Table of Contents
Updating issued token(s)
Overview
Authlete provides two types of APIs for updating information (e.g. scopes, expiration time) of issued token(s). These APIs are different each other in terms of how to specify token(s) and which information can be updated.
| Updating a single token | Updating tokens related to a pair of a client and a user | |
|---|---|---|
| API | /auth/token/update | /client/authorization/update |
| How to specify token(s) | An access token (“accessToken”) | A pair of a client (“clientId”) and a user (“subject”) |
| # of tokens | 1 | At least 1 |
| Item(s) to be updated |
|
|
This article summarizes these methods.
Updating a single token
Authlete provides /auth/token/update API. You can modify values e.g. new expiration time (“accessTokenExpiresAt”), new scope (“scopes”) etc. in an arbitrary token which has been issued to the client.
In addition, you can store any key/value pairs, which are not related to OAuth 2.0, to Authlete’s database as properties (“properties”). This feature is useful when you have some information related to access token and would like to have Authlete to manage them.
Updating tokens related to both a certain client and a user
Authlete provides /client/authorization/update API. Tokens to be updated are determined with a client (“clientId”) and a user (“subject”), one of those who have granted access to the client.
This API is useful when you would like to update all of permissions which a specific user have allowed to a specific client. An example use case is as follows:
- A user grants read-only access to a client for first-time usage. The client obtains a first access token which has “read” scope.

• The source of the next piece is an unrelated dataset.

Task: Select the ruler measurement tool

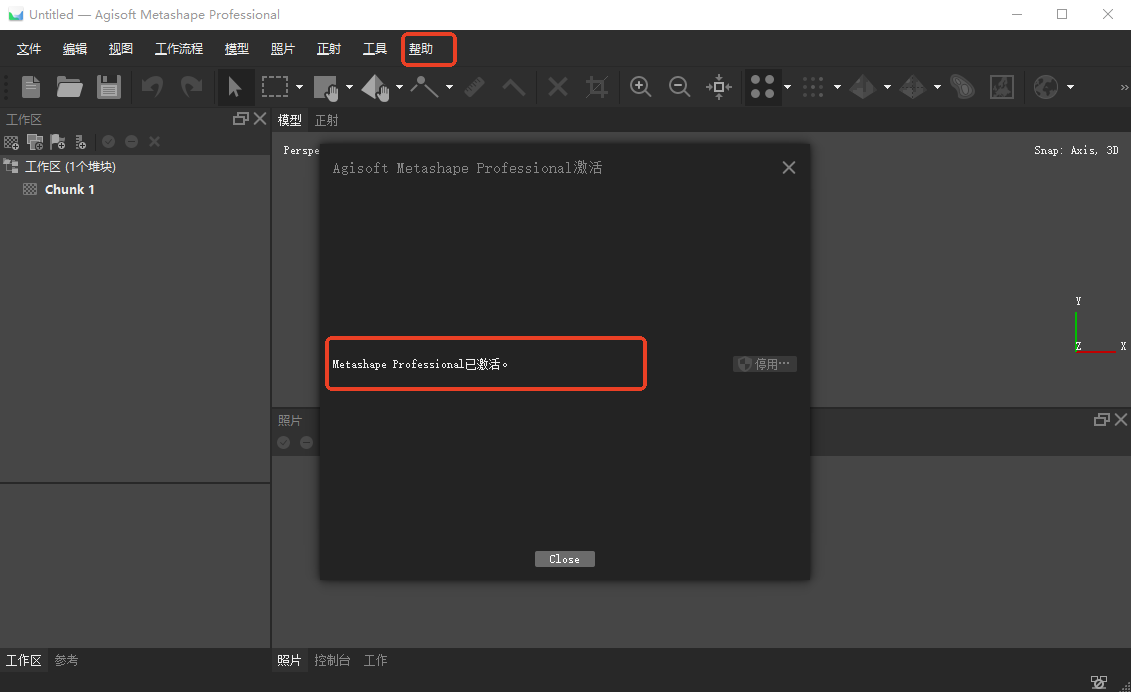Action: tap(474, 87)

- The user uses the client for some time and comes to consider that he/she can allow the client to update his/her information. Thus the user grants read-write access as well as read-only to the client. The client obtains another new second token which has “read” and “write.”
- The user keeps using the client and sometime changes his/her mind. The user would like to revoke the write permission. So the user logs in to authorization server, browses a list of clients connected, and revoke “write” access which has been granted to the client.

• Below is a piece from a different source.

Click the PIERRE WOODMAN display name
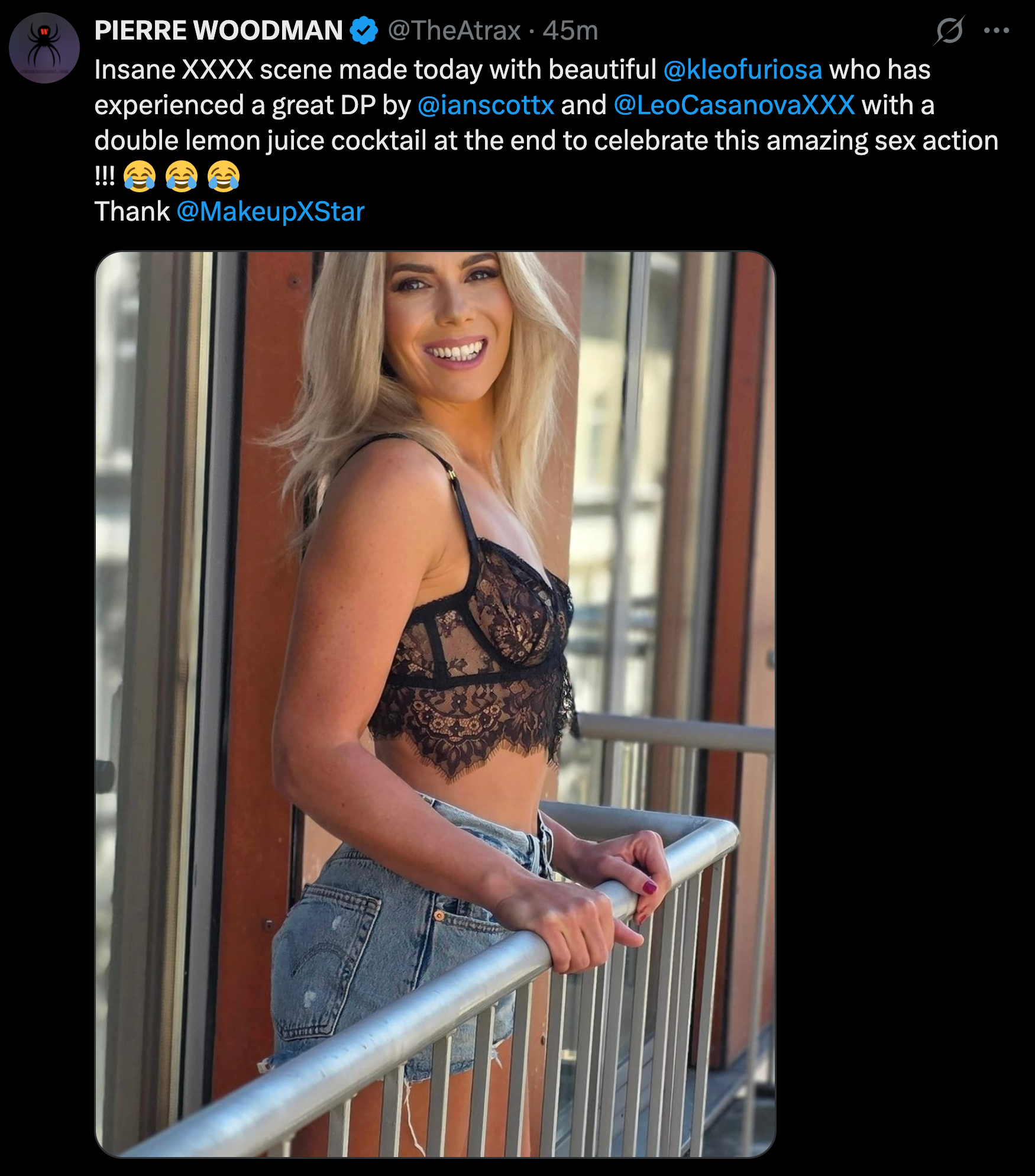 tap(219, 30)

The authorization server can leverage the /client/authorization/update API to implement feature of 3 above. It can be done by just hitting this API with a new scope value (“read”), rather than doing search-and-update for each token.
For your reference, there is an example in another article (Managing issued tokens granted by each user), section “Updating authorization scopes for one of clients which have been authorized by a user”.